The House of Bishops of the Anglican Episcopal Church of Brazil (IEAB) has written to Archbishop of Canterbury Rowan Williams questioning his impartiality over the Recife crisis.
In a Nov. 14 letter, 12 active and retired IEAB bishops defended the deposition of Bishop Robinson Cavalcanti of Recife for “disregard” of his fellow bishops and for performing an illicit confirmation in the Diocese of Ohio in 2004. Bishop Cavalcanti’s trial by the Brazilian House of Bishops conformed to canon law, and should be recognized by the wider Church, they said.

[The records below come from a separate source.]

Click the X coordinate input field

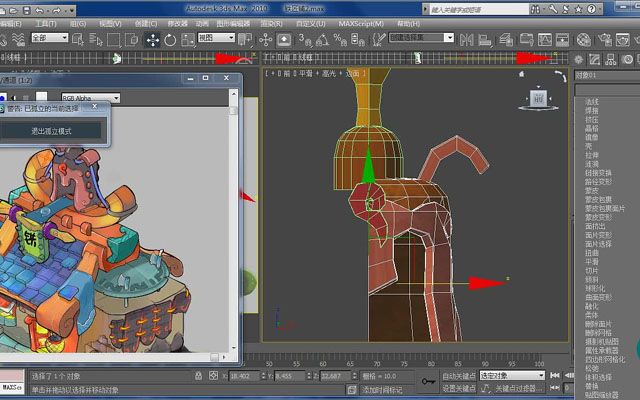pyautogui.click(x=244, y=376)
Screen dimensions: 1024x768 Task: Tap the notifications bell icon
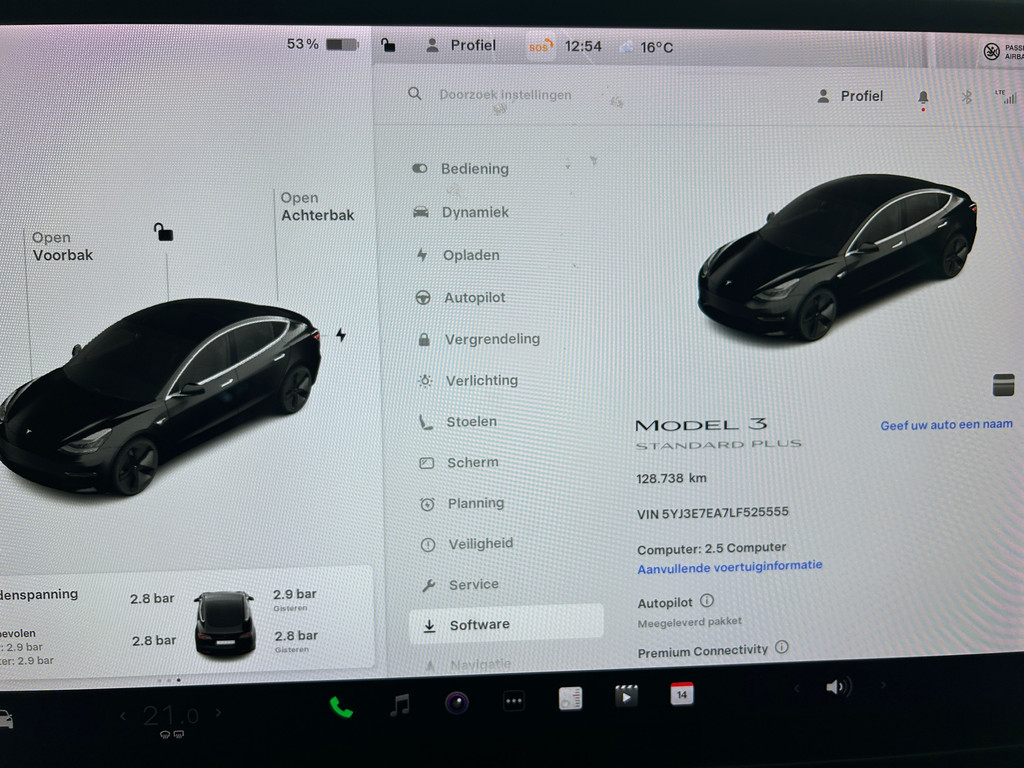tap(923, 97)
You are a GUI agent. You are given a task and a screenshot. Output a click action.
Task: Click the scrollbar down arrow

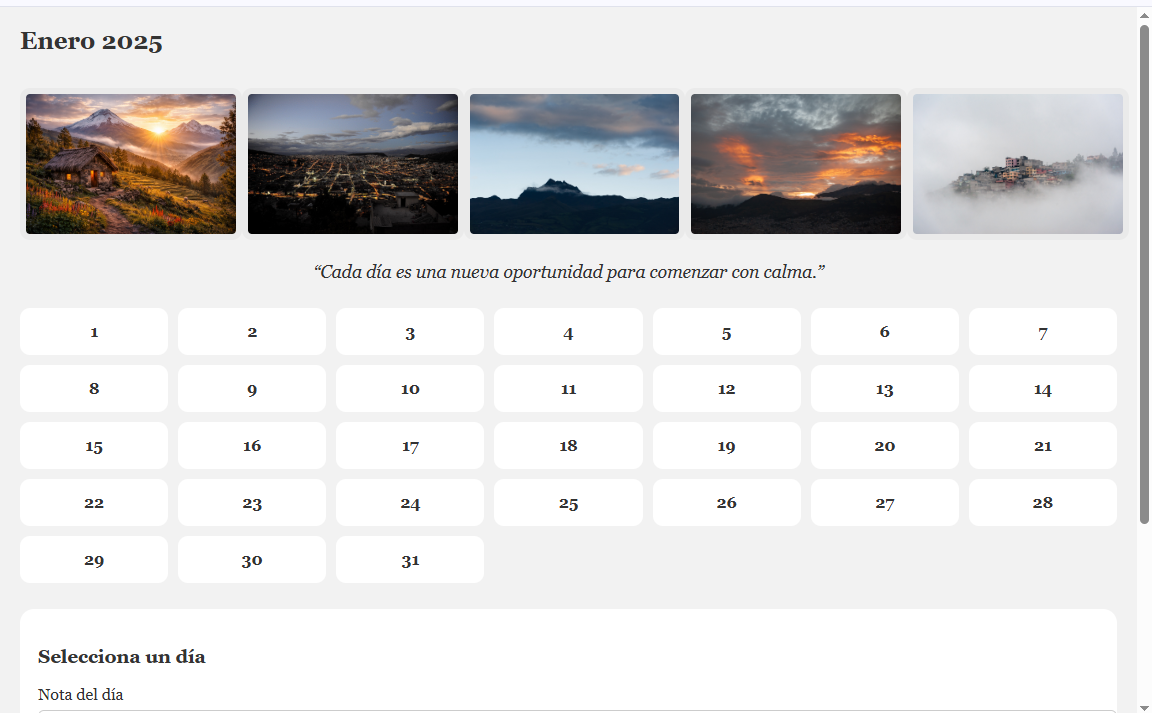[1144, 705]
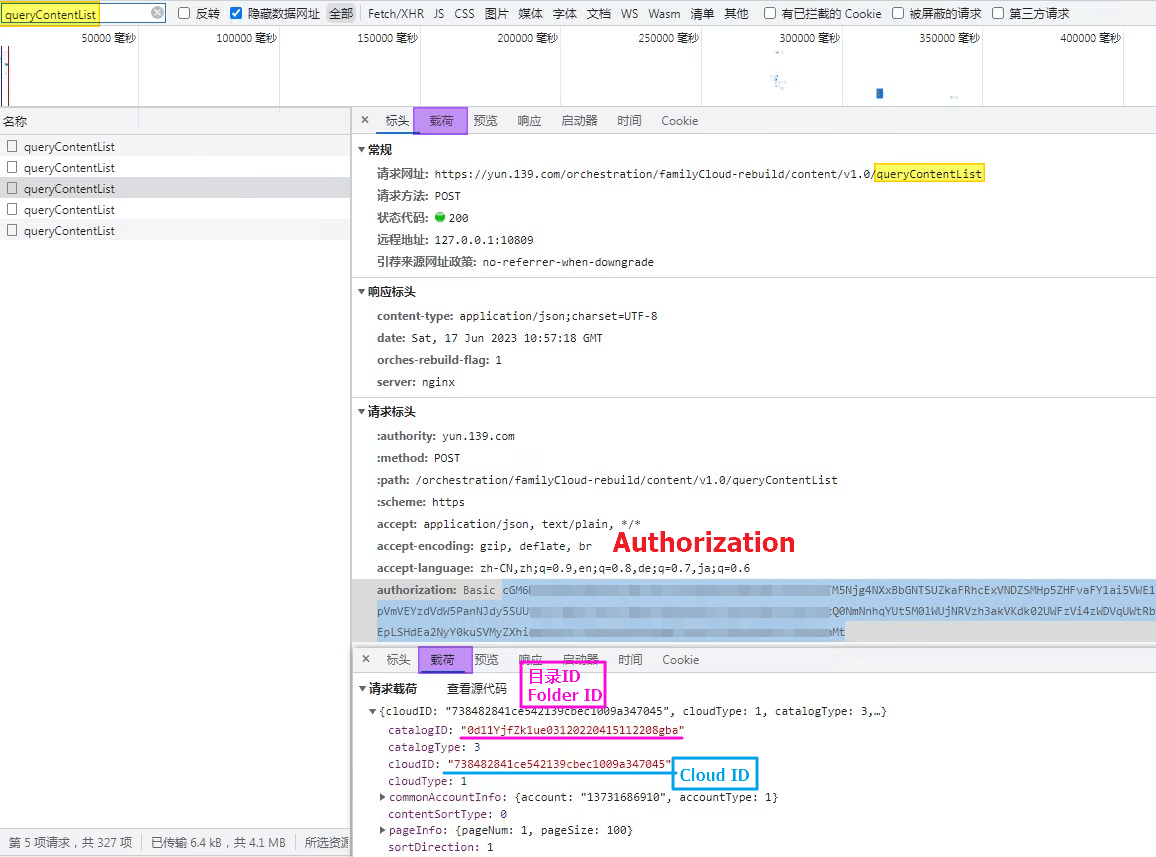Enable the 第三方请求 checkbox
This screenshot has width=1156, height=857.
click(x=998, y=13)
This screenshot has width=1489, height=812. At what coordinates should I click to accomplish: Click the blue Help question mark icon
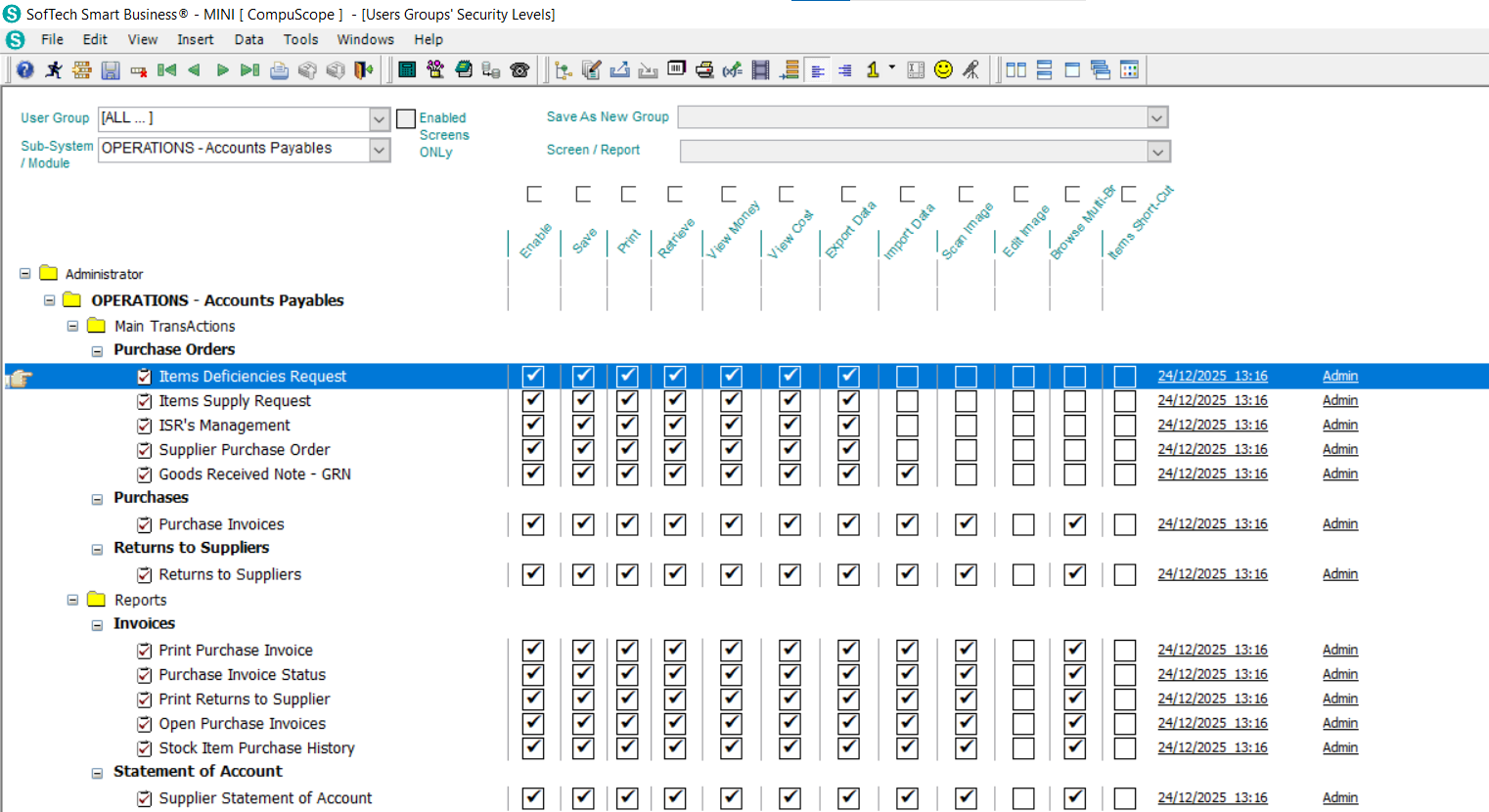(25, 69)
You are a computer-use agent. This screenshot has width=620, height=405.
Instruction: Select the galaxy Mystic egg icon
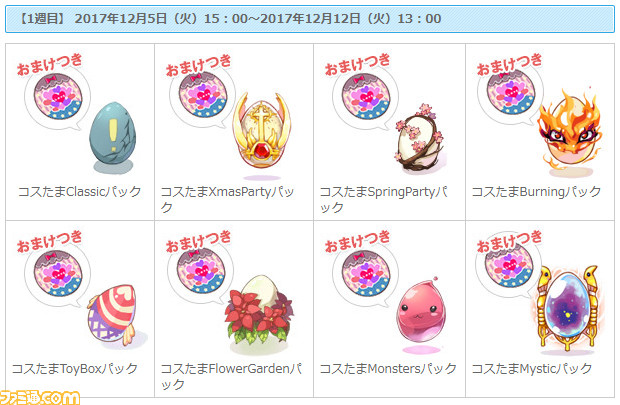567,307
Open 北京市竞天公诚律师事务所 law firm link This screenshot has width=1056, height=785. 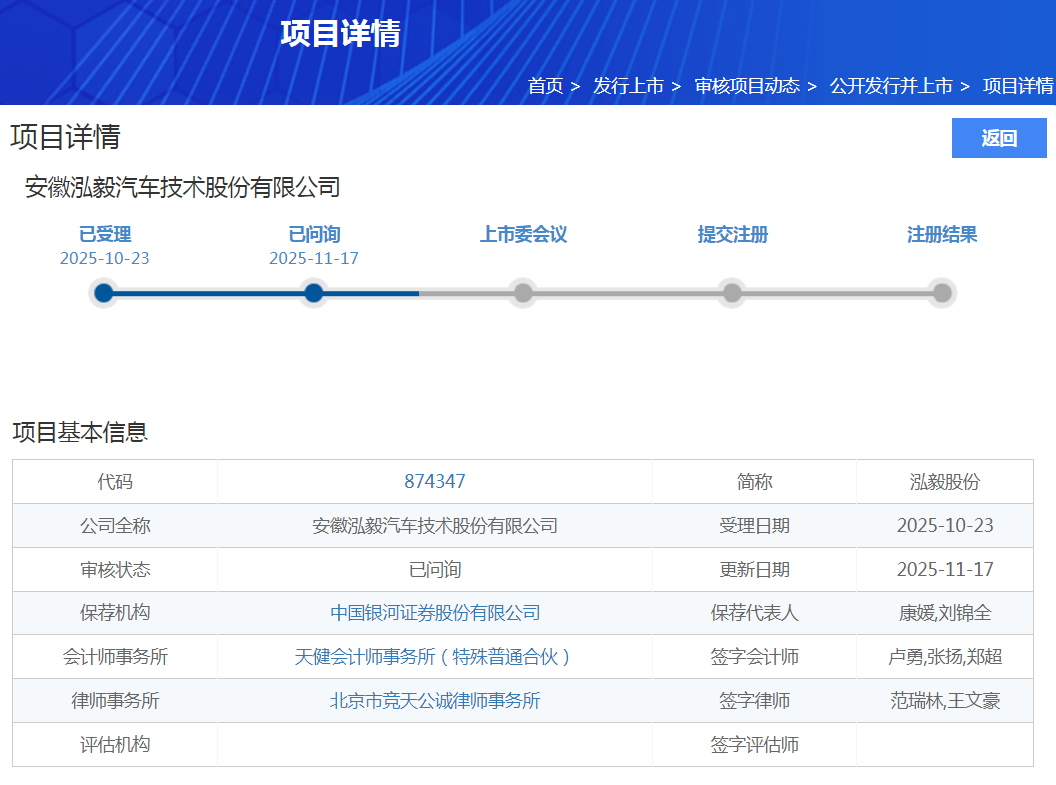pos(435,701)
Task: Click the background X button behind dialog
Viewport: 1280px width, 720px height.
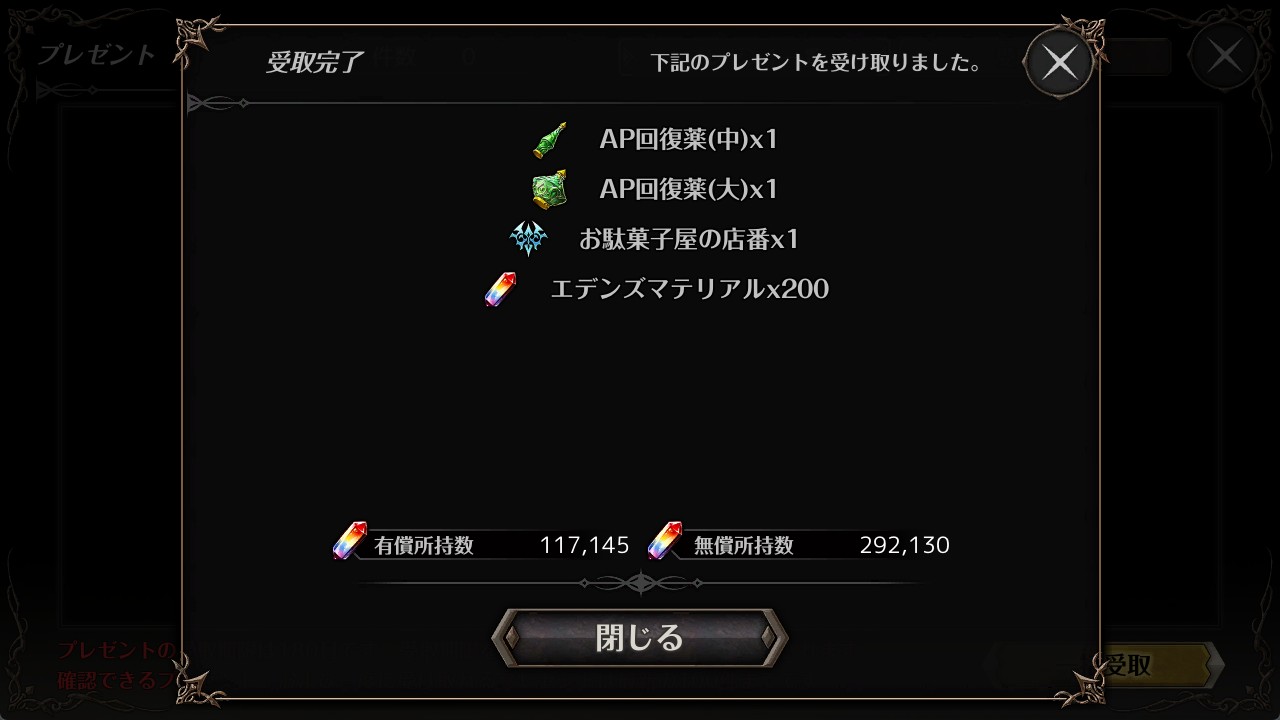Action: (1225, 56)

The bishops also defended the deposition without trial of 32 Recife clergy, saying the canons permitted the priests’ removal for “abandoning the communion of this Church” after they had refused to disown Bishop Cavalcanti and support the replacement named by them.
By attending the Global South meeting in Egypt and not commenting on the Brazilian Church’s “arbitrary exclusion” Archbishop Williams “legitimized” the proceedings, the IEAB bishops declared. His silence, they said, gave tacit approval to the Global South’s reinvention of the Anglican Communion as a “federation of churches” bound by a “confessional declaration.”
The IEAB bishops criticized Archbishop Williams’ management of the Recife crisis, saying his leadership of the Anglican Communion lacked “impartiality” and “coherence,” and they accused him of favoring Bishop Cavalcanti and his allies among the Global South.
Nor were the Brazilian bishops pleased that Bishop Cavalcanti had been allowed personally to plead his case to Archbishop Williams, while Lambeth Palace had continued to ignore requests from the IEAB to meet with them in London to allow the province to respond to the “slander” and “disrespect” heaped upon it.
The Brazilian bishops also objected to Archbishop Gregory Venables’ interference in the Diocese of Recife saying his actions “violated Anglican principles” of the “sovereignty of each Church” and accused the Primate of the Southern Cone of attempting to “structure the Anglican Communion on an ideological and not a territorial base.” Archbishop Venables received Bishop Cavalcanti and his clergy shortly after their deposition into the Church of the Province of the Southern Cone—offering them temporary provincial oversight.
A spokesman for Lambeth Palace declined comment on the letter, saying the Archbishop of Canterbury was traveling in Pakistan and had not read it yet.